Re: The Two Way Web

Mark Baker <mark.baker@Canada.Sun.COM> writes:

> Ken MacLeod wrote:

> >The
> > problem is that the client is using a single API, to have the API
> > automagically switch-in HTTP for some requests and XML messaging for
> > others seems fragile.
> 
> What's the different between the use of HTTP and "XML messaging"?

XML messaging does what HTTP does, just differently because no one
wants to mess with HTTP's installed base (i.e. if it doesn't use only
GET/PUT/POST it probably ain't gonna happen).  One of the most common
ways to implement XML messaging is to actually tunnel those messages
on top of HTTP's POST (and less often, GET and PUT).

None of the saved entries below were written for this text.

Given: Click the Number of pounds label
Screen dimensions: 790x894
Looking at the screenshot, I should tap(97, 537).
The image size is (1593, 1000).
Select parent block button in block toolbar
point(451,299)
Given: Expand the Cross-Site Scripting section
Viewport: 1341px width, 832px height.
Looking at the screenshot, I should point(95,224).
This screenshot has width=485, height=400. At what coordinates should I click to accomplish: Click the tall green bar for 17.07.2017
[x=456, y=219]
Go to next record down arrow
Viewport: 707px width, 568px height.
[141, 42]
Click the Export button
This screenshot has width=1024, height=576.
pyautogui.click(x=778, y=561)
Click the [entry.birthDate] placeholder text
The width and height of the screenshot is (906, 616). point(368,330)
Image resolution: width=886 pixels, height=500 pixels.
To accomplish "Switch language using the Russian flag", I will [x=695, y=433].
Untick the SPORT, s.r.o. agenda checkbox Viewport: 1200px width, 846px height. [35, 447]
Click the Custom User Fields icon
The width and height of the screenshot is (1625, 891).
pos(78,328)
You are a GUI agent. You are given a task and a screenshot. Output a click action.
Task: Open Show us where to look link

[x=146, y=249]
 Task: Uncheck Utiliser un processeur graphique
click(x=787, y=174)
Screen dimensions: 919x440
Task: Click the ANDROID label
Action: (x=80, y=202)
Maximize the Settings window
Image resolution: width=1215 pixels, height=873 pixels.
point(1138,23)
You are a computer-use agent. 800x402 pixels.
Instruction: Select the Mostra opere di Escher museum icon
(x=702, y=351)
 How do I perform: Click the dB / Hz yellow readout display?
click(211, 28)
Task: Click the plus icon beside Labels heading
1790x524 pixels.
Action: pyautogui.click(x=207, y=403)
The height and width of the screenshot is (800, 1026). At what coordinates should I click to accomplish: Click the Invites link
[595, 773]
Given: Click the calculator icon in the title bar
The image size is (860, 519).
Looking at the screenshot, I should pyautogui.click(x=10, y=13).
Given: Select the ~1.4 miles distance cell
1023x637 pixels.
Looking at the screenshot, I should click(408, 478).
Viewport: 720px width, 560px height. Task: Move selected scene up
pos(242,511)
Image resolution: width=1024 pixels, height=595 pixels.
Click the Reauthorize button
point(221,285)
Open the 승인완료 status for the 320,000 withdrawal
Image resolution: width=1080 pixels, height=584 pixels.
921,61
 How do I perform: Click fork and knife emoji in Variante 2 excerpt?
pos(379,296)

XML messaging often suggests many different types of methods than
GET/PUT/POST.

> >  Scenario One:
> > If one were to use HTTP methods to implement this, it begs the
> > question about the purpose of SOAP:Envelope at all when running over
> > HTTP.  Scenario Two: SOAP:Envelope _becomes_ HTTP-NG and the HTTP 1.1
> > header goes away.
> > 
> > Comments on that?
> 
> Sorry, but I'm not following.  I don't see SOAP in the picture
> at all.  I just see your XML documents travelling over HTTP.
> What value-add is there to SOAP when your application's XML docs
> are travelling right over HTTP?

Scenario one recognizes HTTP's "method" field and proposes we use it.
Scenario two recognizes that that's never gonna happen, so let's
simply declare a new successor (I use SOAP as an example).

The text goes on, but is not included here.